## BEGIN DATA PROVIDED
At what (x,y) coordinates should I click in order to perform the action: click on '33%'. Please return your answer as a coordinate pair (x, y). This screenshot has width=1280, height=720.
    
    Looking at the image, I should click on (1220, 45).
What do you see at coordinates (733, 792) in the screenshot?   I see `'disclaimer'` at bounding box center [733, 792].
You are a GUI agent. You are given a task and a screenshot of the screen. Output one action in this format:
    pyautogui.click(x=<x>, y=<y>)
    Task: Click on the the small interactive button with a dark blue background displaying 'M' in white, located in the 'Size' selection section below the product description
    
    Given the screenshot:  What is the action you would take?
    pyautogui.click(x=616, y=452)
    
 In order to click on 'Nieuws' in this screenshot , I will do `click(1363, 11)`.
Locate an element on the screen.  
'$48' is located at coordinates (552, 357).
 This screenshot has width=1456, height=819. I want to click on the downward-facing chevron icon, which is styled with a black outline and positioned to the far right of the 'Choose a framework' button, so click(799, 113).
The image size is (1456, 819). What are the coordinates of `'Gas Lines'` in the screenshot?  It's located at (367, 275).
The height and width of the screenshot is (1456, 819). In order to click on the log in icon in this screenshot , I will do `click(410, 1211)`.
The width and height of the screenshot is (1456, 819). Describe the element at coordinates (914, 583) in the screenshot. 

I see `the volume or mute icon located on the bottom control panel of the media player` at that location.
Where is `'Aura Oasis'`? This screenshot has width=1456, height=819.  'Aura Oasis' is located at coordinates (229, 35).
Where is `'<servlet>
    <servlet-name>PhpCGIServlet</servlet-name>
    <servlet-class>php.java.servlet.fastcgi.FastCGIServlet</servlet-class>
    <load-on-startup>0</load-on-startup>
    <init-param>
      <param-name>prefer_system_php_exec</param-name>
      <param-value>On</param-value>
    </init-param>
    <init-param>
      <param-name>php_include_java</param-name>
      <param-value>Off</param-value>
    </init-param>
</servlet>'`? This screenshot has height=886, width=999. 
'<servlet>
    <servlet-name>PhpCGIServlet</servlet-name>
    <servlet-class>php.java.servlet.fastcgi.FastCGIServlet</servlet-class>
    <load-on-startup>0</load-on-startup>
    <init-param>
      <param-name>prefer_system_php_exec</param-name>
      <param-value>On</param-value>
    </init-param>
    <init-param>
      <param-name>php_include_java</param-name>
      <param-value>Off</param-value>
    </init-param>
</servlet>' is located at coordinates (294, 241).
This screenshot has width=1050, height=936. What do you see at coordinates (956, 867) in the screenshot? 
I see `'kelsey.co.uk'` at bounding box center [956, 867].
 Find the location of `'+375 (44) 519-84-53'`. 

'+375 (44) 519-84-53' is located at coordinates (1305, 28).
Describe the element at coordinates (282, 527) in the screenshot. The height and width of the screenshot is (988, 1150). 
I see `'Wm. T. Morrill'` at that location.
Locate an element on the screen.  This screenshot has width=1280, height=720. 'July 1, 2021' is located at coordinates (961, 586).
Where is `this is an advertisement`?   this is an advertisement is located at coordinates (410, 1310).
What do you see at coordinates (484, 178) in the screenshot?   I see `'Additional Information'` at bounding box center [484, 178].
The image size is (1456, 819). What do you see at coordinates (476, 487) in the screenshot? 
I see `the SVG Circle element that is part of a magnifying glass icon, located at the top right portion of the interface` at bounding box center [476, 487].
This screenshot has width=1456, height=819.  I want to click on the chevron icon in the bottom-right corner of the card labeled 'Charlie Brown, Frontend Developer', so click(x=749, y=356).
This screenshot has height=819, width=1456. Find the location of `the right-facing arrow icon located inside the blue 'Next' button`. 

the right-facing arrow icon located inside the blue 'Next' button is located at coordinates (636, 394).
## END DATA PROVIDED
**STATED EXERCISE**
Can you give everything in the data above, from the line containing "What do you see at coordinates (484, 178)" down to the end of the data, as a JSON list of strings, one string per line, with blank lines left out?

**EXERCISE OUTPUT**
[
  "What do you see at coordinates (484, 178) in the screenshot?   I see `'Additional Information'` at bounding box center [484, 178].",
  "The image size is (1456, 819). What do you see at coordinates (476, 487) in the screenshot? ",
  "I see `the SVG Circle element that is part of a magnifying glass icon, located at the top right portion of the interface` at bounding box center [476, 487].",
  "This screenshot has width=1456, height=819.  I want to click on the chevron icon in the bottom-right corner of the card labeled 'Charlie Brown, Frontend Developer', so click(x=749, y=356).",
  "This screenshot has height=819, width=1456. Find the location of `the right-facing arrow icon located inside the blue 'Next' button`. ",
  "the right-facing arrow icon located inside the blue 'Next' button is located at coordinates (636, 394)."
]